Disregard the FCPA at your own risk!

July 29, 2014

Recently the news is filled with M&A activity.  Companies are acquiring or merging with other companies on a global scale.  What some companies fail to do, however, is to consider the FCPA implications of a M&A transaction.


Yes, the Foreign Corrupt Practices Act (FCPA) plays a major role when considering the acquisition of another company, especially a foreign owned company.  Specifically, due diligence needs to cover FCPA concerns. There are several reasons for this:

  1. If a company’s foreign subsidiary or affiliate includes inaccurate entries on its books and records in violation of the FCPA and that is reported up within the parent for purposes of consolidated financials, the parent may have violated the FCPA.
  2. Successor in interest- a successor company in an M&A transaction will also in most cases inherit the liability of the target’s FCPA violations, if any.
  3. Agency implications- under the agency concept, the parent will be liable for the actions of its subsidiary or JV partners as they are considered agents of the parent.

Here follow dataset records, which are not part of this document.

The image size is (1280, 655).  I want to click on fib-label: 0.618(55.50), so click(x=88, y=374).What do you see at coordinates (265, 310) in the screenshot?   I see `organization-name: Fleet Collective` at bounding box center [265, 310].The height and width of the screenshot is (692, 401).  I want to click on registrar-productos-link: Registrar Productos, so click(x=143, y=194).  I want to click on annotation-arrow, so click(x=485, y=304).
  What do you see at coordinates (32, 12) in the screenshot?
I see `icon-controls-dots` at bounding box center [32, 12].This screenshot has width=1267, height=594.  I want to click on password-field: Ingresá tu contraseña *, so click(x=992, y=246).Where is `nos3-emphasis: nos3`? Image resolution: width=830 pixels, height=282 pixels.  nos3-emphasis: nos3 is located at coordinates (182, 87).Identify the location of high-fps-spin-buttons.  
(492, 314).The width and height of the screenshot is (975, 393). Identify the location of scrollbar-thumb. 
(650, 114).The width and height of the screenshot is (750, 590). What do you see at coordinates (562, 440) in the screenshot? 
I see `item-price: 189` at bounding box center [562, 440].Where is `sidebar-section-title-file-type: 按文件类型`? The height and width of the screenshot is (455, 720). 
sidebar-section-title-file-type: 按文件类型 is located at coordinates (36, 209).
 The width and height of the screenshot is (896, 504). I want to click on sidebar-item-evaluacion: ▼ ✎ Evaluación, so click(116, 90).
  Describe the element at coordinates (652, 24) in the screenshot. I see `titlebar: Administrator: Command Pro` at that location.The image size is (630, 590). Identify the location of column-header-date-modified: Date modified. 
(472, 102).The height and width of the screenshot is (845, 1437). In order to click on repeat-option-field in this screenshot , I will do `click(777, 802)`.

What may seem to be a reasonable acquisition may turn to be a nightmare of government fines and investigations if the acquiring party fails to adequately investigate a target company’s potential FCPA violations.   Anti-bribery laws, especially the US FCPA and the UK Anti-Bribery Act  are now very important and must be considered in the context of a merger or acquisition. Not only are U.S. companies liable for the acts of non US affiliates when it comes to the FCPA, but if they  a successor in interest to a non US company that has committed FCPA violations, they may very well inherit liability for FCPA violations.  And sanctions levied by the DOJ for FCPA violations may be very invasive.

So, make certain your due diligence covers the FCPA.  Make certain your due diligence covers the target’s 3rd party vendor relationships and agreements, especially if they operate in high risk jurisdictions.  Look at the target’s FCPA rules if any?  Has an assessment been done on the effectiveness of the FCPA policies? What accounting controls are in place?  What FCPA training, if any, was performed at the target company?  Do they even know what the FCPA is?

Remember, when considering  M&A transactions, especially involving a foreign owned company or a company that does business in high risk jurisdictions, FCPA due diligence is a must!

Therefore, when structuring your Legal Risk Management processes for M&A transactions, I highly recommend due diligence processes that also consider potential FCPA issues.  FCPA due diligence these days is a given!